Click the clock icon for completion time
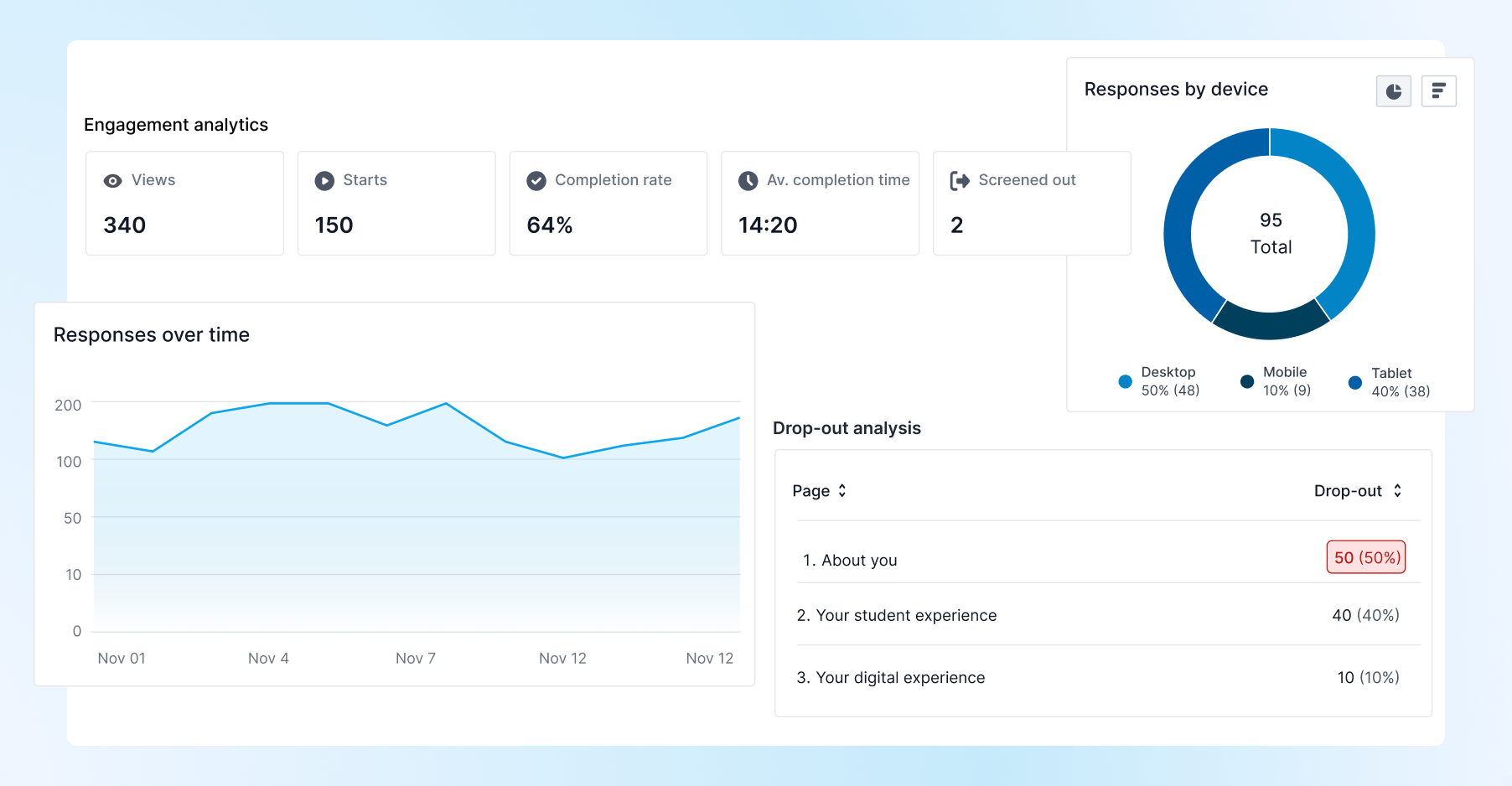This screenshot has width=1512, height=786. click(x=748, y=181)
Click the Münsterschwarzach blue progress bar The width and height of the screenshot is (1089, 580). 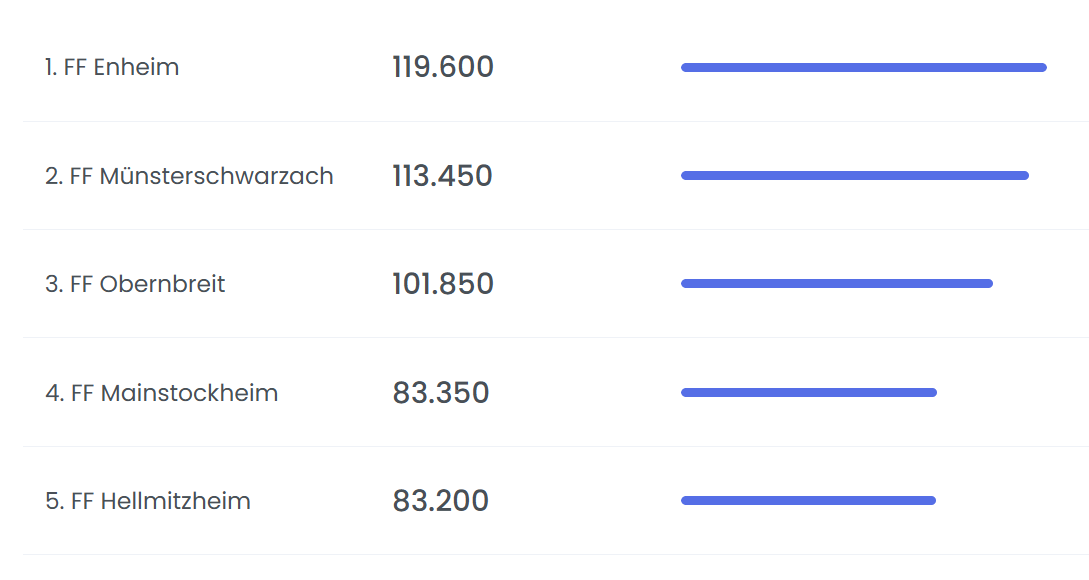[854, 176]
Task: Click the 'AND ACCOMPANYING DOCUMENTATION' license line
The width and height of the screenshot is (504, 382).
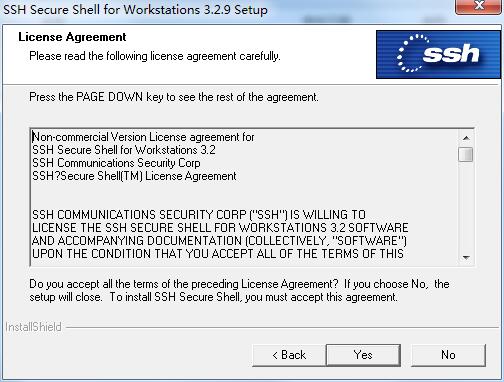Action: (219, 241)
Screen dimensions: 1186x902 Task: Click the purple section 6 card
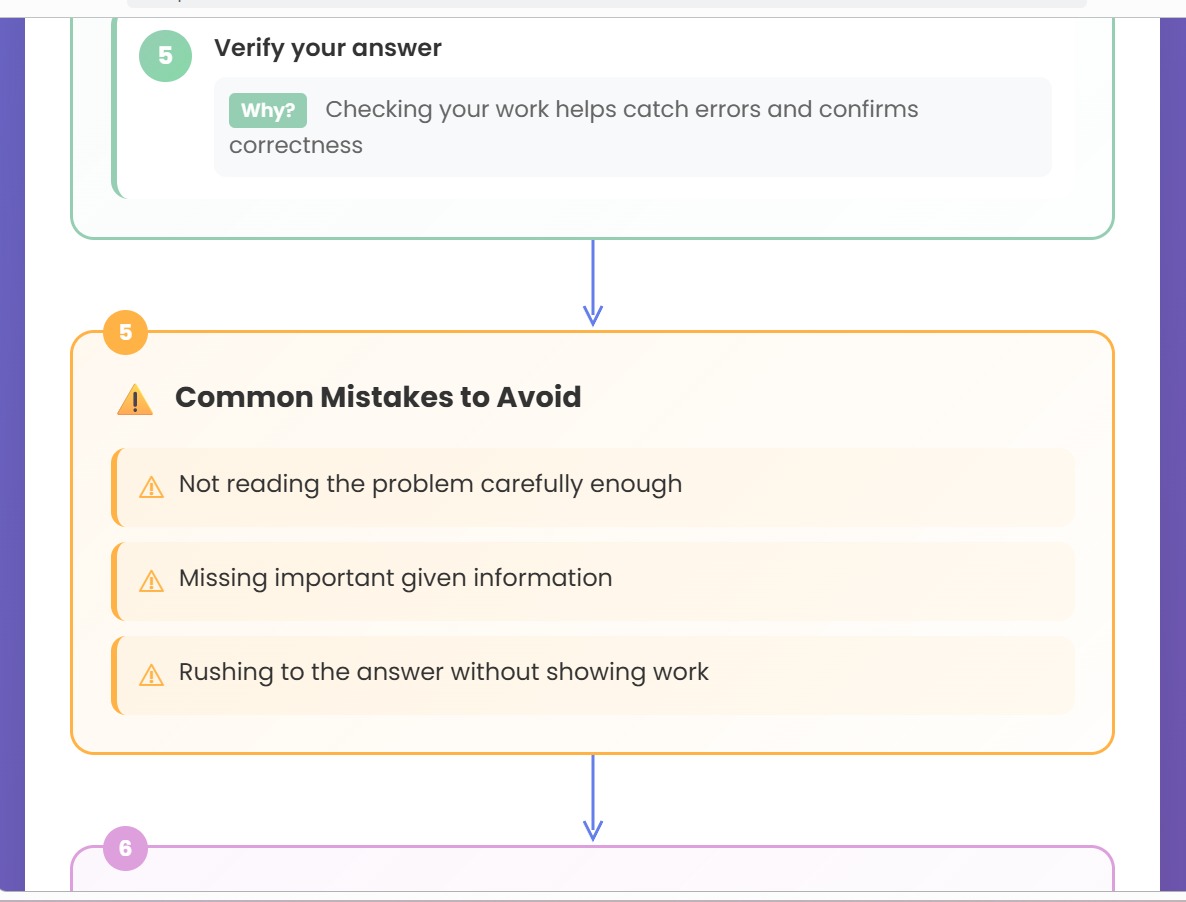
- - - - - - -
* _Work required_
Where a line in the listing above includes the string "Task", copy that line.

* _Answer to the problem_
Task: Click the 'AND ACCOMPANYING DOCUMENTATION' license line
Screen dimensions: 1186x902 Task: Click the purple section 6 card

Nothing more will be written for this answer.